A pesquisa afirma que o artigo mostra que os centros urbanos contaminam de diversas formas o ambiente aquático e os peixes de riachos estão se alimentando do que os centros urbanos estão jogando no ambiente.
“Se os peixes estão contaminados, significa que a água está contaminada e muitas vezes essa é a fonte de água potável para os centros urbanos. Por outro lado, é importante destacar que as comunidades tradicionais, bem como a população ribeirinha, que fazem usos diversos dos riachos (alimento, moradia, fonte de água etc.). As espécies estão contaminadas, se a população consumir estes os recursos dos riachos que estão contaminados, se contaminarão também. Já foi encontrado microplásticos no sangue, nos pulmões, na placenta, em vários órgãos, e recentemente no cérebro humano, possivelmente esta contaminação se deve da relação do ser humano com o ambiente em sua volta”, aponta.
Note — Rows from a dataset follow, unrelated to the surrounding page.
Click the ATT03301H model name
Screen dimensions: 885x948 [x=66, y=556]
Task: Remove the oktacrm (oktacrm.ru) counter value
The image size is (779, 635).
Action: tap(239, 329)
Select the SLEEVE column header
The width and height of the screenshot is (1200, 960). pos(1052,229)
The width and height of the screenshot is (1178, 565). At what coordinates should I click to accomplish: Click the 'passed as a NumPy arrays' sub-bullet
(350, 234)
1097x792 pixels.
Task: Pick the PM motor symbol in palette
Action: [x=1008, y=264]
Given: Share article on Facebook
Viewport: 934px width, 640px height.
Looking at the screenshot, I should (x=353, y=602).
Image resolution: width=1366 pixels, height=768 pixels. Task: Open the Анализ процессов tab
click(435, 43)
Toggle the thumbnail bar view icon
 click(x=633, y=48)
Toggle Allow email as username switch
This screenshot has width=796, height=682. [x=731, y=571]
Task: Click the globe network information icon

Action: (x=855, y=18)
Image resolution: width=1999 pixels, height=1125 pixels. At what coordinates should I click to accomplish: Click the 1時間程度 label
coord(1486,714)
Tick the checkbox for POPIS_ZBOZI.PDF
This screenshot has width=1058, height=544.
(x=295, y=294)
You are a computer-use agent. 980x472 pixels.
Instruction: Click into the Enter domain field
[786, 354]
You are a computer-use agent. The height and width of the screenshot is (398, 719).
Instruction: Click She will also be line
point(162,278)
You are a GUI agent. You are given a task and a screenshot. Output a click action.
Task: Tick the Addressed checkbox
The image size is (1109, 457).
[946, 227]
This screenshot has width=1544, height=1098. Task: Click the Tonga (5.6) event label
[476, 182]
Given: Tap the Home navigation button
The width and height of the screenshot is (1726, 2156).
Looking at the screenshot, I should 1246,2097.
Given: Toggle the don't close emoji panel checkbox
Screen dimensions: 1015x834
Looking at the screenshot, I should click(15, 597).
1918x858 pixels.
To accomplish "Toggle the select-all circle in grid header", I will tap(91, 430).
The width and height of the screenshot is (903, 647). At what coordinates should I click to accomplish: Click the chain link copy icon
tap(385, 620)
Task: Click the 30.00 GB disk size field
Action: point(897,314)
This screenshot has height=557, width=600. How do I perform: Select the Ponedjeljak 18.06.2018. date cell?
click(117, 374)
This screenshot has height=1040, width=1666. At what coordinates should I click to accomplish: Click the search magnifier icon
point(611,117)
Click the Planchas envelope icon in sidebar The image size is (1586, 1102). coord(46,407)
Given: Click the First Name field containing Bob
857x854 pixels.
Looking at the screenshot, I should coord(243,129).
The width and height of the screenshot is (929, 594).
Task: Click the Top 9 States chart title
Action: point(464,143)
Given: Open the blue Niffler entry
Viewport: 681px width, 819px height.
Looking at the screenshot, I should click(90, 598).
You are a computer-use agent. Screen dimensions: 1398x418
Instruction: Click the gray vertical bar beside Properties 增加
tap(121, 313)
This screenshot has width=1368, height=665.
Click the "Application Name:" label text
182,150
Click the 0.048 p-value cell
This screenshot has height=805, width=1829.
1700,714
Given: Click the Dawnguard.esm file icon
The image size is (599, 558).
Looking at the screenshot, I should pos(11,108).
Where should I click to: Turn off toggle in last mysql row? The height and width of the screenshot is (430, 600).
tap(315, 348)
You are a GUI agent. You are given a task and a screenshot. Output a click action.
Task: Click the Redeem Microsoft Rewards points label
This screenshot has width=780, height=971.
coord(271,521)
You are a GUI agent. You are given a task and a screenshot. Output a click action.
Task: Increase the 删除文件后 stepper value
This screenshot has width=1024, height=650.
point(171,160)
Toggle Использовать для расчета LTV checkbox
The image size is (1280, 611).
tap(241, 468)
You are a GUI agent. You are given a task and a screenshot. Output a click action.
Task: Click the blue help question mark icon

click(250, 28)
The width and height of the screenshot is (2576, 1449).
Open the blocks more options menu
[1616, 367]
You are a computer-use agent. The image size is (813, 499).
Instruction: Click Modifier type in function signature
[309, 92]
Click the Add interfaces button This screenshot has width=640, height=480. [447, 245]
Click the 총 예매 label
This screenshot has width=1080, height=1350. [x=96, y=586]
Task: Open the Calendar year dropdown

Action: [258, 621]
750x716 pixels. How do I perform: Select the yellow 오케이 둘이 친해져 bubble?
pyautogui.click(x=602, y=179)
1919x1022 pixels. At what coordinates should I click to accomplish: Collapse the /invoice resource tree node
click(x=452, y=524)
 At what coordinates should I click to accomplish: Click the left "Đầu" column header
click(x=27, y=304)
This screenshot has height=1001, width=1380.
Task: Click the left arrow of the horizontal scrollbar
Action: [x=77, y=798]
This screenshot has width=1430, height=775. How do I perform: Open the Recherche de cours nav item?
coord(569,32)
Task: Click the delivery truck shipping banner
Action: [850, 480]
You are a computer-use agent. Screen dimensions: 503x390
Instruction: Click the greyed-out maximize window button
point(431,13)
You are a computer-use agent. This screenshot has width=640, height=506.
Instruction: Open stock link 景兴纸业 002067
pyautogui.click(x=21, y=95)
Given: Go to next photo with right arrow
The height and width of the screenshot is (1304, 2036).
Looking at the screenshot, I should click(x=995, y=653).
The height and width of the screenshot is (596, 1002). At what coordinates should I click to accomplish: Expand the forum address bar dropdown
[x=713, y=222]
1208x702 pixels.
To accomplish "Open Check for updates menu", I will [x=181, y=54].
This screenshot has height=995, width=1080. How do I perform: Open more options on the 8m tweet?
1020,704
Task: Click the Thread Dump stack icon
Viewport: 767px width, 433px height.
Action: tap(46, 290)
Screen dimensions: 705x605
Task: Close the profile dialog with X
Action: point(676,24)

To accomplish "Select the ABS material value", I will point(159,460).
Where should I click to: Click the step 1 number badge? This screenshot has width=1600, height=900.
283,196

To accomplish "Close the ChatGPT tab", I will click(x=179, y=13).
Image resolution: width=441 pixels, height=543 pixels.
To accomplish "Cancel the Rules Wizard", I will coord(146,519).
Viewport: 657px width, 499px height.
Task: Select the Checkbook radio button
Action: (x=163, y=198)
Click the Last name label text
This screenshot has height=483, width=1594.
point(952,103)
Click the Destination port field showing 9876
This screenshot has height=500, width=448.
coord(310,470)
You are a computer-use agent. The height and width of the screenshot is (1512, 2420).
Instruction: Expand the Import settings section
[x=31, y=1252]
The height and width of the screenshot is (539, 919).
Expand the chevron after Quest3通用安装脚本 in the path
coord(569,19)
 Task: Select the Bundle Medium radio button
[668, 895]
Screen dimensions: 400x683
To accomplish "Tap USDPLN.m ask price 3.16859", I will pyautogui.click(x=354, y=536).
“Falando da ictiofauna especificamente, estes peixes de riachos são peixes pequenos (em média dez centímentros de comprimento) popularmente denominados de piabas, algumas populações não se alimentam deles, as que se alimentam consomem eles fritos inteiros; esses peixes possuem uma importância ecológica muito grande, se alimentam de larvas de mosquitos, por exemplo, então fazem o controle biológico de vetores de doenças. Se estes peixes reduzirem a sua função no ambiente, poderá haver a proliferação em massa das larvas do mosquito da dengue e esses mosquitos irão infectar os centros urbanos das proximidades. Sendo assim, o relatório mostra a importância da preservação da biodiversidade aquática dos riachos”, explica a docente.
Sobre o impacto dos microplásticos nos organismos dos peixes, a pesquisadora explica que eles podem se distribuir por todo o organismo, a depender do tamanho da partícula. Segundo ela, partículas pequenas, menores que um milímetro, são mais fáceis de prender-se nas brânquias dos peixes e isto interfere nas trocas gasosas e transporte de íons para a respiração dos peixes.
“Além disso, interfere na captação de fonte alimentar para peixes filtradores. Partículas pequenas, de um a cinco milímetros, por exemplo, que ocupa o estômago de um peixe grande, tem efeito diferente de partículas que ocupam o estômago de peixes pequenos. As partículas ocupam o espaço de um item alimentar, causando a falsa sensação de saciedade, reduzindo o esforço de alimentação das espécies. É importante lembrar que os microplásticos não são nutritivos, irão reduzir a capacidade natatória e de reprodução das espécies. Além disso, há estudos mostrando que os microplásticos causam estresse oxidativo, alterando o sistema de defesa antioxidante”, finaliza.